Just because it's raining doesn't mean the sun can't shine.

A serious giggle.

Birth ... death ... and a giggle.

Trying to control and parry takes more effort than it yields satisfactory result.

Others will choose other words, words that seem freighted to me even as my choice may seem indiscreet and wise-ass to them. For example, I can fairly smell the word "love" crouching like some mountain lion eying an unwary doe. Oh well....

My closest guess to a universal solvent (at least for the moment) is "tallywacker." I love its sunshine sauciness; a word that makes me smile all by itself; a dancing and unblushing word; a word that teases with seriousness: "If you're going down, go down with a smile on your face."

It solves nothing, but it's fun ... just like the rest of my vocabulary.

1 comment:

  1. Wow, memories overwhelm like an avalanche.

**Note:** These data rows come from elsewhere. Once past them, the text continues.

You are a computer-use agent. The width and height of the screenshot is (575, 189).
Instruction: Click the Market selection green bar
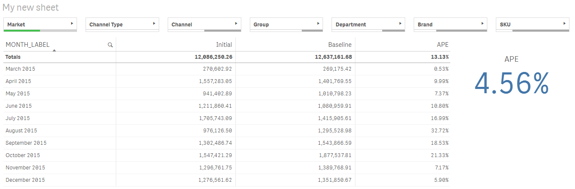click(22, 31)
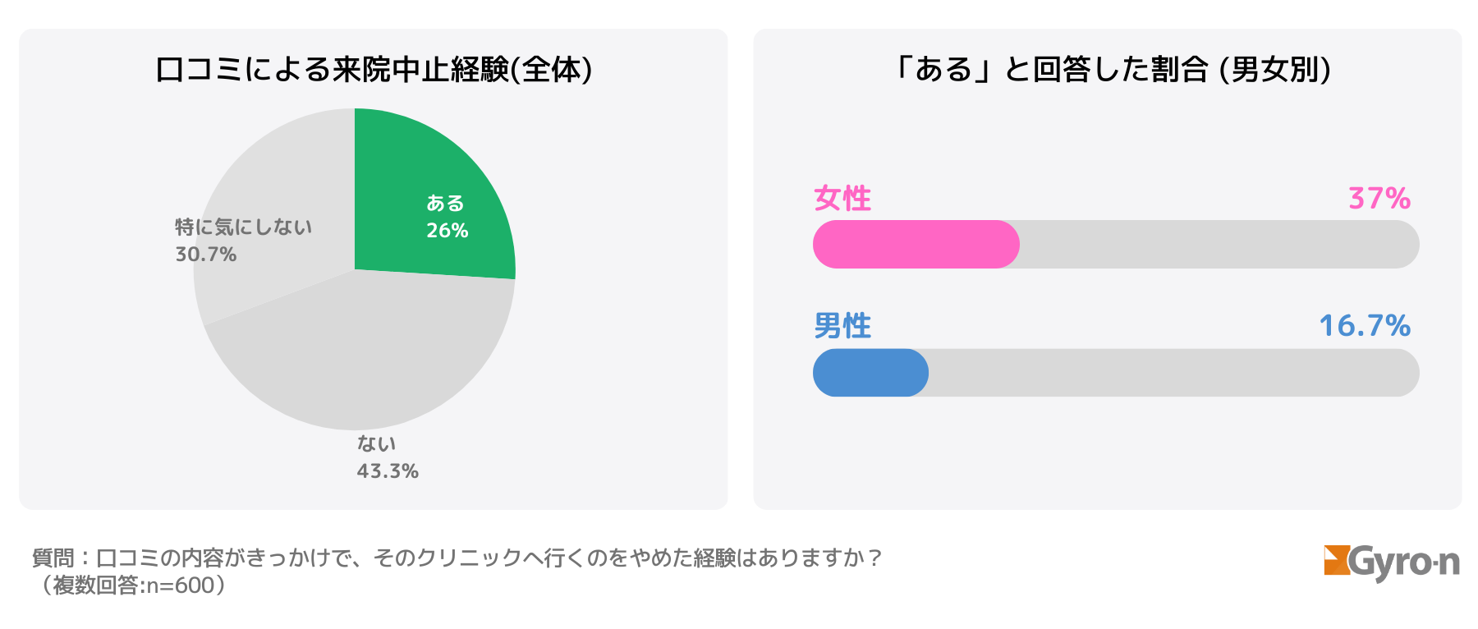Click the 口コミによる来院中止経験(全体) chart title
The image size is (1478, 629).
click(x=374, y=70)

I understand it's derived from an obsolescent tallywag associated with a Devonshire of many centuries ago. And i was given to understand that because a lot of the education available to the folks of the Ozark mountains came from the King James bible, they spoke the closest to the kings english surviving today, pronunciation, inflections, etc. And so i was given to understand in my youth, not to use the word as it would reveal my humble origins. And so now it's out, i'm a hillbilly by birth, ornery by inclination.